In full and without change, return each entry.

BEGIN EXCERPTED RECORDS

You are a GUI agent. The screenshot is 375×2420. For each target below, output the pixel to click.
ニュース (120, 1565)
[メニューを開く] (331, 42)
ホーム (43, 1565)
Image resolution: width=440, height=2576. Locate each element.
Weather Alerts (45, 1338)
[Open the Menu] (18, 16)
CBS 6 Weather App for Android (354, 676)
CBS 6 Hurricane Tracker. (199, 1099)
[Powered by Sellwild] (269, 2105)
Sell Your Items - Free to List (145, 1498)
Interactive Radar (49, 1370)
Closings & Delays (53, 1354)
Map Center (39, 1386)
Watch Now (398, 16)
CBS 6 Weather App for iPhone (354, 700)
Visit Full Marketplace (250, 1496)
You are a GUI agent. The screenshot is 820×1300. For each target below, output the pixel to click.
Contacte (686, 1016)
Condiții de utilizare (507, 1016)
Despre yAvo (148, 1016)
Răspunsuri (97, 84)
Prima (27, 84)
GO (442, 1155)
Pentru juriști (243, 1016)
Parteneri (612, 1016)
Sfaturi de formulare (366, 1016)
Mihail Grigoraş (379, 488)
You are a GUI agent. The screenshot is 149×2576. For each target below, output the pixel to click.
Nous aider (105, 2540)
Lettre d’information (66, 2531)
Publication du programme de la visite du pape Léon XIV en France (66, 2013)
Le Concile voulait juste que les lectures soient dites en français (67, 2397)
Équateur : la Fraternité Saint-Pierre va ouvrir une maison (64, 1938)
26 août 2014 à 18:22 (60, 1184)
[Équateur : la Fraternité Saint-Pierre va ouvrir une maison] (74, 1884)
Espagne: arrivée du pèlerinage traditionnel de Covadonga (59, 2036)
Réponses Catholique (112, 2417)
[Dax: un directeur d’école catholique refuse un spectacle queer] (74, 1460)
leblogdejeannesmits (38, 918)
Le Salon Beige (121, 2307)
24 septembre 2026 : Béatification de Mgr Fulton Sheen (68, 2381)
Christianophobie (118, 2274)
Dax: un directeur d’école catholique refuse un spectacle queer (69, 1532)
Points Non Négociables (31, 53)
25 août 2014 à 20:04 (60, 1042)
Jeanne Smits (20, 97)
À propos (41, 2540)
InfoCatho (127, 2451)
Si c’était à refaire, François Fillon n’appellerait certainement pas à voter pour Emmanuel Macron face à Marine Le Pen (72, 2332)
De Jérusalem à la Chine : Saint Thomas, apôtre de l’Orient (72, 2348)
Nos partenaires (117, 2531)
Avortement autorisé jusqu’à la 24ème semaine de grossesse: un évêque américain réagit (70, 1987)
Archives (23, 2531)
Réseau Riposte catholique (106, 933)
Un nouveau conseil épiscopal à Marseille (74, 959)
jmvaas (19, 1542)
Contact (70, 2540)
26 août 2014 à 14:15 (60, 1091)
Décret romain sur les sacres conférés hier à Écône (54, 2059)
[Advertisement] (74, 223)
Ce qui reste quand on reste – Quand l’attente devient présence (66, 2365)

END EXCERPTED RECORDS

THE ANSWER
You are a GUI agent. The screenshot is 375×2420. For each target below, output the pixel to click.
ニュース (120, 1565)
[メニューを開く] (331, 42)
ホーム (43, 1565)
Image resolution: width=440, height=2576. Locate each element.
Weather Alerts (45, 1338)
[Open the Menu] (18, 16)
CBS 6 Weather App for Android (354, 676)
CBS 6 Hurricane Tracker. (199, 1099)
[Powered by Sellwild] (269, 2105)
Sell Your Items - Free to List (145, 1498)
Interactive Radar (49, 1370)
Closings & Delays (53, 1354)
Map Center (39, 1386)
Watch Now (398, 16)
CBS 6 Weather App for iPhone (354, 700)
Visit Full Marketplace (250, 1496)
You are a GUI agent. The screenshot is 820×1300. For each target below, output the pixel to click.
Contacte (686, 1016)
Condiții de utilizare (507, 1016)
Despre yAvo (148, 1016)
Răspunsuri (97, 84)
Prima (27, 84)
GO (442, 1155)
Pentru juriști (243, 1016)
Parteneri (612, 1016)
Sfaturi de formulare (366, 1016)
Mihail Grigoraş (379, 488)
You are a GUI agent. The screenshot is 149×2576. For each target below, output the pixel to click.
Nous aider (105, 2540)
Lettre d’information (66, 2531)
Publication du programme de la visite du pape Léon XIV en France (66, 2013)
Le Concile voulait juste que les lectures soient dites en français (67, 2397)
Équateur : la Fraternité Saint-Pierre va ouvrir une maison (64, 1938)
26 août 2014 à 18:22 (60, 1184)
[Équateur : la Fraternité Saint-Pierre va ouvrir une maison] (74, 1884)
Espagne: arrivée du pèlerinage traditionnel de Covadonga (59, 2036)
Réponses Catholique (112, 2417)
[Dax: un directeur d’école catholique refuse un spectacle queer] (74, 1460)
leblogdejeannesmits (38, 918)
Le Salon Beige (121, 2307)
24 septembre 2026 : Béatification de Mgr Fulton Sheen (68, 2381)
Christianophobie (118, 2274)
Dax: un directeur d’école catholique refuse un spectacle queer (69, 1532)
Points Non Négociables (31, 53)
25 août 2014 à 20:04 (60, 1042)
Jeanne Smits (20, 97)
À propos (41, 2540)
InfoCatho (127, 2451)
Si c’était à refaire, François Fillon n’appellerait certainement pas à voter pour Emmanuel Macron face à Marine Le Pen (72, 2332)
De Jérusalem à la Chine : Saint Thomas, apôtre de l’Orient (72, 2348)
Nos partenaires (117, 2531)
Avortement autorisé jusqu’à la 24ème semaine de grossesse: un évêque américain réagit (70, 1987)
Archives (23, 2531)
Réseau Riposte catholique (106, 933)
Un nouveau conseil épiscopal à Marseille (74, 959)
jmvaas (19, 1542)
Contact (70, 2540)
26 août 2014 à 14:15 (60, 1091)
Décret romain sur les sacres conférés hier à Écône (54, 2059)
[Advertisement] (74, 223)
Ce qui reste quand on reste – Quand l’attente devient présence (66, 2365)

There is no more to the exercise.